Typescript's Hollow Types
I am a big fan of typed languages. As a result I have gravitated towards
Typescript for working on personal projects. Typescript is programming language that
is a superset of JavaScript. As the name implies Typescript’s hallmark feature is
the inclusion of optional type annotations. If you add the --noImplicitAny
compiler
flag you have a reasonably type safe language with no runtime overhead when compared
to standard JavaScript.
Overall I am happy with Typescript. The type annotations allow tooling to be much better and it makes interacting with your own code type safe. My biggest problem with Typescript is it is only type safe at compile time. The compiler transpiles the code down to plain old JavaScript. If all of the code you interact with is written in Typescript, then this is not a big concern, because the compiler can parse all of the code and verify the types. For the most part this makes interacting with your own code pleasant, but it provides no protection when you interact with JavaScript.

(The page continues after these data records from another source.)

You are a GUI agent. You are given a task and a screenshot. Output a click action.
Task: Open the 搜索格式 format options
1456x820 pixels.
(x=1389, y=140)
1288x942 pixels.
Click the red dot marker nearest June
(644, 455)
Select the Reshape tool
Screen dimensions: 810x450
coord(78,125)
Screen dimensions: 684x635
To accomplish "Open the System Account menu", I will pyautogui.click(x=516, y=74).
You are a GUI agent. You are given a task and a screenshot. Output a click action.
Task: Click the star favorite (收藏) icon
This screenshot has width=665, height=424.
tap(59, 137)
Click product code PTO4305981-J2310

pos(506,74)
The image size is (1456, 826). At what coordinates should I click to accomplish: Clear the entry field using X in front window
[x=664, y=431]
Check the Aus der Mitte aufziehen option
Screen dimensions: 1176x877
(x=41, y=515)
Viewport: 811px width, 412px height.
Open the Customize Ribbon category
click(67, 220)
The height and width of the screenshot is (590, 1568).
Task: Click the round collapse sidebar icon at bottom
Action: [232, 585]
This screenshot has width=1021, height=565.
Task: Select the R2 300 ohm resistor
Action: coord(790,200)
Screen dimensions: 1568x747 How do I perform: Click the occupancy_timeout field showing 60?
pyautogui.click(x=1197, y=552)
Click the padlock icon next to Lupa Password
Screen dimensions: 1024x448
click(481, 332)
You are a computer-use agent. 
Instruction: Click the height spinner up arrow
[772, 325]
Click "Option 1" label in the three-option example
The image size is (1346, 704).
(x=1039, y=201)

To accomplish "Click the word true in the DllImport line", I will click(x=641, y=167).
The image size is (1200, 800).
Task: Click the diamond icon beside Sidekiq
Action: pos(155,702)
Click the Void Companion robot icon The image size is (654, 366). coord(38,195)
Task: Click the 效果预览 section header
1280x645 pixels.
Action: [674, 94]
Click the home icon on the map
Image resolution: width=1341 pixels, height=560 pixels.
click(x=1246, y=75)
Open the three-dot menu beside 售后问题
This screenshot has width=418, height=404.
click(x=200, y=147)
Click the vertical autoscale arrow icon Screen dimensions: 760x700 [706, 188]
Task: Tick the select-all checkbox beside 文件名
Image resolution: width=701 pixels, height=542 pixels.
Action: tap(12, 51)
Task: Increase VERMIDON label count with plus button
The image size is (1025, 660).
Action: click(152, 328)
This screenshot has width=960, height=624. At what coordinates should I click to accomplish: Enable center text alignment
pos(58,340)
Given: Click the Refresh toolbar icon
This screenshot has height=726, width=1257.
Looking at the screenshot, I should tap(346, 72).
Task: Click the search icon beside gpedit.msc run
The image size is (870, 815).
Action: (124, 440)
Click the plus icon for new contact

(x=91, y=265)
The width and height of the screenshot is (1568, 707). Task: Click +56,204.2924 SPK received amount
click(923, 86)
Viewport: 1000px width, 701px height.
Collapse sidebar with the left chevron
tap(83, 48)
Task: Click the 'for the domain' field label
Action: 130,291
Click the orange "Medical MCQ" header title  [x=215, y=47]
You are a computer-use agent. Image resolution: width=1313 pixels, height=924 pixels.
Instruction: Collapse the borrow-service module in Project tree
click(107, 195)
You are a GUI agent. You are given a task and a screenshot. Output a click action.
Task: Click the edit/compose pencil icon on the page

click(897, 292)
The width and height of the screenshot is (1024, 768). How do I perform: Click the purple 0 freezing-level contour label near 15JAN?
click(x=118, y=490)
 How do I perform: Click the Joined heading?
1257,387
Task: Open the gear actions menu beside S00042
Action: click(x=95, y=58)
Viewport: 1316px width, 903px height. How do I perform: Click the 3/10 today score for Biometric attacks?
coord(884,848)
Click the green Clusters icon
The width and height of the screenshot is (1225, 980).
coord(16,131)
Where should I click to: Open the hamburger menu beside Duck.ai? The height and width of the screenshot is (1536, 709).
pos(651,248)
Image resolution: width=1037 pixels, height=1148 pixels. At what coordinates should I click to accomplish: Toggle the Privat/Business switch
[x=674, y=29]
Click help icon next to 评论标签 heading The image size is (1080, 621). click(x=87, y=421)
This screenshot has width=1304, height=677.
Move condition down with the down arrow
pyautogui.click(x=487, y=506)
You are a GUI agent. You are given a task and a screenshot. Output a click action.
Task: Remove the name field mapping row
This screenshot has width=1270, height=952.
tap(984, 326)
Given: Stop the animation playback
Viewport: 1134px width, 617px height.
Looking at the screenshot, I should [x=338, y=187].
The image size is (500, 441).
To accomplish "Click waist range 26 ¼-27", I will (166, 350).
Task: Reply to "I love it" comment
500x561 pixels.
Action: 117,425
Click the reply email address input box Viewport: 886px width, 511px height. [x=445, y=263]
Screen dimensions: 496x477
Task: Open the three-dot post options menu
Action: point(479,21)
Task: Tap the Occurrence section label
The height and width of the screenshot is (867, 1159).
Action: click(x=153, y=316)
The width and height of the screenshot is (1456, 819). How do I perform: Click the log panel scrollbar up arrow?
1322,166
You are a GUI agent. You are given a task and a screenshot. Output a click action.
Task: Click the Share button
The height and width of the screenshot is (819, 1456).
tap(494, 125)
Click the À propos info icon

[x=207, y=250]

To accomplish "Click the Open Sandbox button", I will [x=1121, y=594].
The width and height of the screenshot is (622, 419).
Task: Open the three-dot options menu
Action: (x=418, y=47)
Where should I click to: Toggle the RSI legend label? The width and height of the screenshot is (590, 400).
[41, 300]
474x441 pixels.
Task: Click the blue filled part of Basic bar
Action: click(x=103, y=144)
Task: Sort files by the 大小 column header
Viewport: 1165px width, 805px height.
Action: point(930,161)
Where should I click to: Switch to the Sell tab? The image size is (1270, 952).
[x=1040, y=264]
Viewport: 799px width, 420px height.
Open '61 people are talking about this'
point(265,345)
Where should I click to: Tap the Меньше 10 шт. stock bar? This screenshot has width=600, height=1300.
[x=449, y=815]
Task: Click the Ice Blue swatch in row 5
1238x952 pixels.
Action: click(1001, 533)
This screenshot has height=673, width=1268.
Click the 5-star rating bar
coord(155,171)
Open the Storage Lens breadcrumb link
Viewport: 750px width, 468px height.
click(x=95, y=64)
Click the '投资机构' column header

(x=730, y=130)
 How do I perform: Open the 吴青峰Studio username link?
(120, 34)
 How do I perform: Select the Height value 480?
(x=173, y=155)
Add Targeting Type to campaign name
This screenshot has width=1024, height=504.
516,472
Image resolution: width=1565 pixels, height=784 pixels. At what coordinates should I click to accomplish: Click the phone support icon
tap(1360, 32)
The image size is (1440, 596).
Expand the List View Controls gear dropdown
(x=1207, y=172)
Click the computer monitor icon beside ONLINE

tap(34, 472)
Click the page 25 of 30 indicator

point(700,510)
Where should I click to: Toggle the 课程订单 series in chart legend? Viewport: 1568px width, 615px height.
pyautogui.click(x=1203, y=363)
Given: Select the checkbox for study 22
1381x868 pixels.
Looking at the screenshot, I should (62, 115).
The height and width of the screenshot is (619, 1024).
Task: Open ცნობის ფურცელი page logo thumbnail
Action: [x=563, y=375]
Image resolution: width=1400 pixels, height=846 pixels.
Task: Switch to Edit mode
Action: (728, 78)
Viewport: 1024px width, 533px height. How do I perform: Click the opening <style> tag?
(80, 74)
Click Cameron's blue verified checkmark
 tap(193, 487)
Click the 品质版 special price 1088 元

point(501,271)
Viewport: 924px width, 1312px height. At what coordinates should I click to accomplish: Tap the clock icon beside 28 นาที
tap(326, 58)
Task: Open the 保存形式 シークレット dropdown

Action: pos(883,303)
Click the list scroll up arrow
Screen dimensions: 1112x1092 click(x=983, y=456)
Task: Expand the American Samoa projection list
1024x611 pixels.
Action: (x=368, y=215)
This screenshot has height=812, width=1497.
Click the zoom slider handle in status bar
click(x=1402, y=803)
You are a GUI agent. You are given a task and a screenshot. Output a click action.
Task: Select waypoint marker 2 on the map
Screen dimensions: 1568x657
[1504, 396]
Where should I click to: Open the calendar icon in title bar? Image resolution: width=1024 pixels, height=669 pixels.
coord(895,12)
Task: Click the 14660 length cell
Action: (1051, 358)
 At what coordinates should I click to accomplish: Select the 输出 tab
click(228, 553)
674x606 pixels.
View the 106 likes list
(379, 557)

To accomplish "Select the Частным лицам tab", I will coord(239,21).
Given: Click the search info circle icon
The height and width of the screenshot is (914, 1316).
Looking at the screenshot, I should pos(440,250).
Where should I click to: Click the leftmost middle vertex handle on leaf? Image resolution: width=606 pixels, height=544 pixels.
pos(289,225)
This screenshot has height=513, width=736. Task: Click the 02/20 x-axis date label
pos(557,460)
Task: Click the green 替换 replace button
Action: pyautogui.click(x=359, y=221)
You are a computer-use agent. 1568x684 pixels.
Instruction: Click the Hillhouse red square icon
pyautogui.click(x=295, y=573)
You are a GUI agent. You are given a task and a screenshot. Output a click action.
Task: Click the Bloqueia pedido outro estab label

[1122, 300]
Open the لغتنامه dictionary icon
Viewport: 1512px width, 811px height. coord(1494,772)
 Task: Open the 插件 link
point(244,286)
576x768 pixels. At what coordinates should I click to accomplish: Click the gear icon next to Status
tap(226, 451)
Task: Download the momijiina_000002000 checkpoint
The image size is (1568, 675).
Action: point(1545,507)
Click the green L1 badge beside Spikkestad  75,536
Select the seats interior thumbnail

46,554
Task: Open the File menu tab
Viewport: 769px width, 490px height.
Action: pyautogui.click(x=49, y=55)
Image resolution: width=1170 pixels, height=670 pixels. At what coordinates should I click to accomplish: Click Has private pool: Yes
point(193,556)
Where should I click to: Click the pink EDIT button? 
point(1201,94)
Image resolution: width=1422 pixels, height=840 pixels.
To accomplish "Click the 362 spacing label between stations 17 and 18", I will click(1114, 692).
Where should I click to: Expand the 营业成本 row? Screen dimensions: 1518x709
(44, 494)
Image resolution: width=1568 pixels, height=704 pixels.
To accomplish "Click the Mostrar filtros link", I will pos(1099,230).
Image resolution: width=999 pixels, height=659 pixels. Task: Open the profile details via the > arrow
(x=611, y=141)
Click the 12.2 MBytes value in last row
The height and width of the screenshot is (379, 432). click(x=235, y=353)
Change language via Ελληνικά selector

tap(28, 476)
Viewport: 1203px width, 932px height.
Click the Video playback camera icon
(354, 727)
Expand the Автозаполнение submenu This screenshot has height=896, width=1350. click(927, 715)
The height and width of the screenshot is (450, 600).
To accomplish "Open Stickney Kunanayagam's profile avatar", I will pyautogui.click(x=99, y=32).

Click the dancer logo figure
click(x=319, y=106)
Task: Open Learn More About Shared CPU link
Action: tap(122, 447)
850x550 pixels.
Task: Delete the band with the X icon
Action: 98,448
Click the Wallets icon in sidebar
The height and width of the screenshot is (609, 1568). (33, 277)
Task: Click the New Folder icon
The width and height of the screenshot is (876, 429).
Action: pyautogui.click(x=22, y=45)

Compiling down to JavaScript is great for the interoperability provides. It allows Typescript code to take advantage of all the projects on npm. Additionally Typescript allows you to write a typings files for JavaScript libraries. The wonderful TSD project already has typings files for most of the big projects on npm. The typings files are great for tooling, but they do a poor job of guaranteeing type safety. Because the typings files are not linked to the JavaScript they describe, it is very easy for their versions to get out of sync. If you are lucky, then the discrepancy will prevent your code from compiling. More often than not your code will compile and the problem will show up at runtime.
The separation of JavaScript and typings files makes updating dependencies much riskier. When you update to the newest version of a dependency the typings file provided by TSD is probably not going to be up to date. If there are any breaking changes to the API, then you are going to find out at runtime. This means when writing Typescript you should update your dependencies one at a time, and you should check the change logs before running the changes in production. Of course this is true for traditional typed languages like Java or C#, but unlike traditional typed languages the compiler will not help you if you miss something.